> [Set tasks]
• A. Reproduce the passage of the tax-filing forum thread from "## rockstar33 (Feb" up to and including "a re-entry permit.".
• B. Carry the forum thread on filing US and Canadian tax returns forward from the point where it stops.

> [Excerpt to read]
———

# Advice on what way to file tax returns.



## rockstar33 (Feb 5, 2012)

I married my wife who is Canadian last year in June. We live in Montreal but I still have a green card and I am going to apply for a re-entry permit.

I am doing my tax returns and turbo tax is telling me I need an ITIN for my wife if I want o file seperately. My wife usually files her returns in Canada.

I have no idea what I should do, should we file together in the US, or seperately, her filing in Canada and me in the US? What is the normal thing to do in this situation.

If she files in the US, won't she needs to pay the remainder taxes in Canada anyway? Has anyone got advice for me on how to proceed. So far I think the right thing to do is to file seperately and send in a W7 with my returns.

Thanks,
Conor


----------



## Bevdeforges (Nov 16, 2007)

Unless your wife has lived in the US at some time during the year, you do not have to file a joint return. (In fact, unless she was resident in the US at some point during the year, I'm not sure you can file jointly.)

———

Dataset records
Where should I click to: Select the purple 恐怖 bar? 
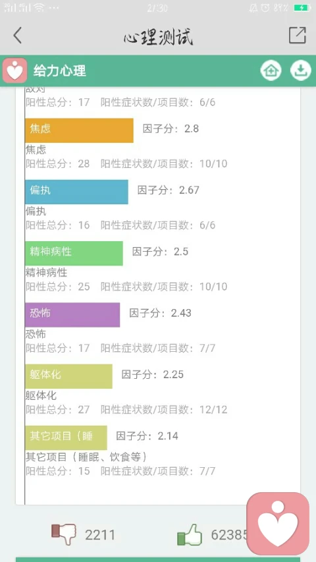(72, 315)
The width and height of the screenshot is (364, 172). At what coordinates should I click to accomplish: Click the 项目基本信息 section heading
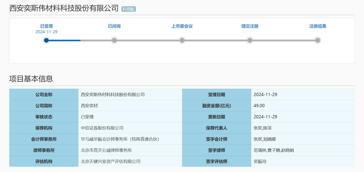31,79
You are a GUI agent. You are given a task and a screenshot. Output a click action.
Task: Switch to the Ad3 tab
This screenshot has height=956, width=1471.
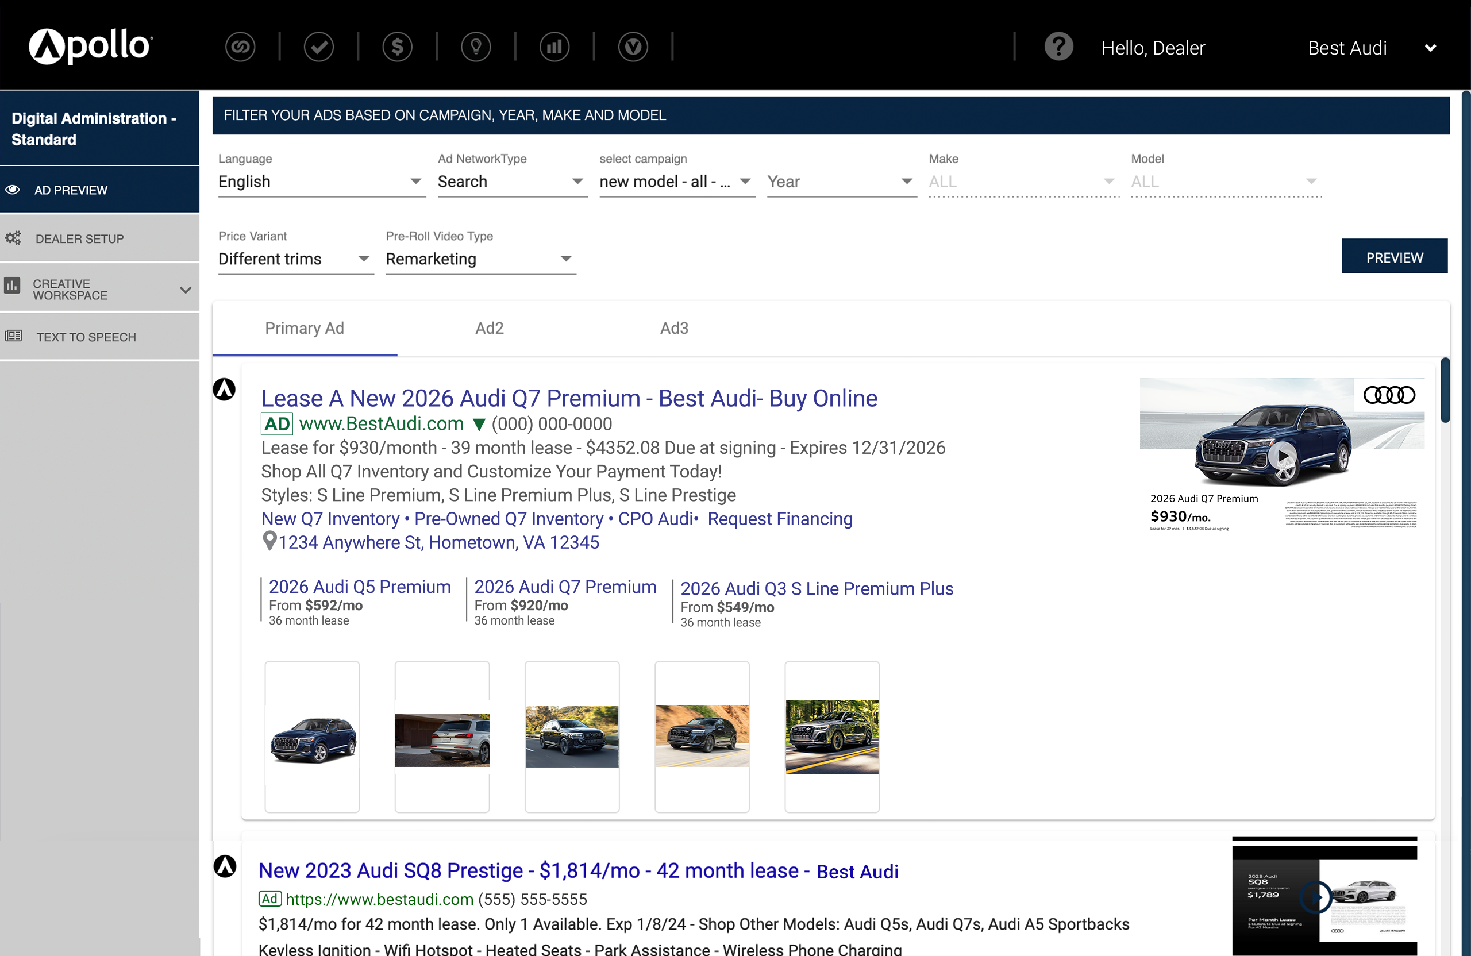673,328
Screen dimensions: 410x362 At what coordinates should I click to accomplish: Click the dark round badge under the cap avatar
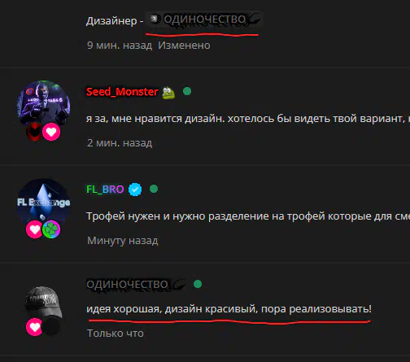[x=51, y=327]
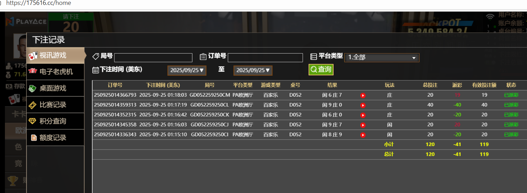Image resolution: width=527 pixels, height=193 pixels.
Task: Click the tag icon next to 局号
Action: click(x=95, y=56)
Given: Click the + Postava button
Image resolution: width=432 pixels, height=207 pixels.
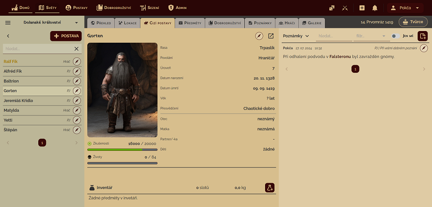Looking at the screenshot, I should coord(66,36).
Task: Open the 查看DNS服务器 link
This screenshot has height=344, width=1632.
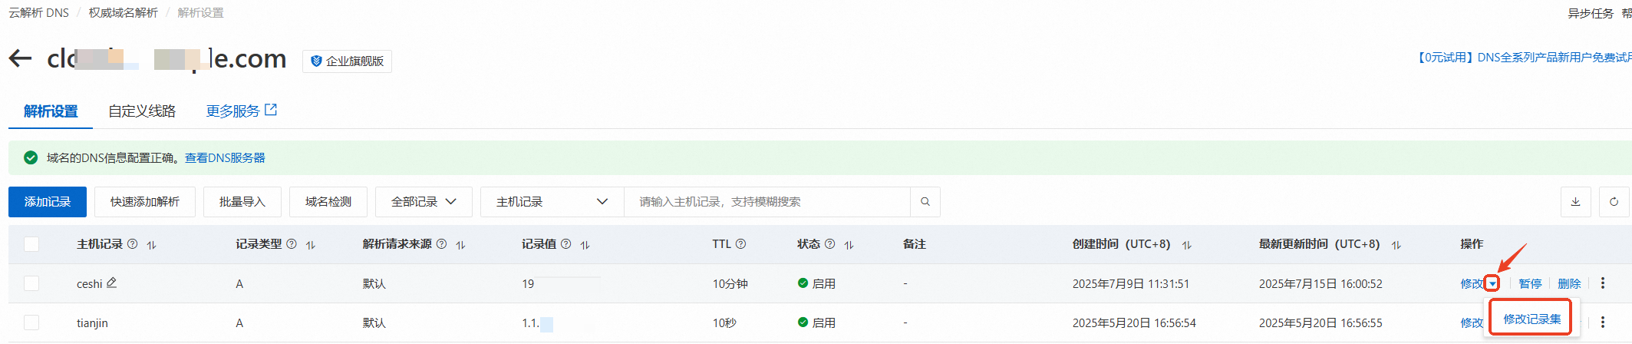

———

> [Task answers]
• A.
## rockstar33 (Feb 5, 2012)

I married my wife who is Canadian last year in June. We live in Montreal but I still have a green card and I am going to apply for a re-entry permit.

• B.
To file separately you do NOT need an ITIN for your wife. The usual practice is to put "NRA" (for non-resident alien) in the SS number part.
Cheers,
Bev


----------



## John.Phillips (Jan 30, 2012)

Thanks for the advice guys


----------



## rockstar33 (Feb 5, 2012)

John.Phillips said:


> Thanks for the advice guys



Thanks so much for the feedback. Are you sure of this, if you are it will save me a big headache.


----------



## ddcruz (May 4, 2009)

Hi there, I'm an Australian Citizen, married to a US Citizen and we are currently living in Spain.

I helped file my wife's US taxes this year, and she ran into the same issue.

She filed her status as MFS (Married filing Separate). and under spouse's SSN, just type in NRA (Non resident Alien)

Note however that you will not be able to claim an exemption for your wife since you are filing MFS and she is an NRA.


----------



## byline (Dec 5, 2011)

I am a U.S. citizen married to a Canadian; I live in Canada and have permanent resident status here. My husband has never lived in the United States. I file my tax returns as "married, filing separately."


----------



## rockstar33 (Feb 5, 2012)

thanks everyone for the feedback.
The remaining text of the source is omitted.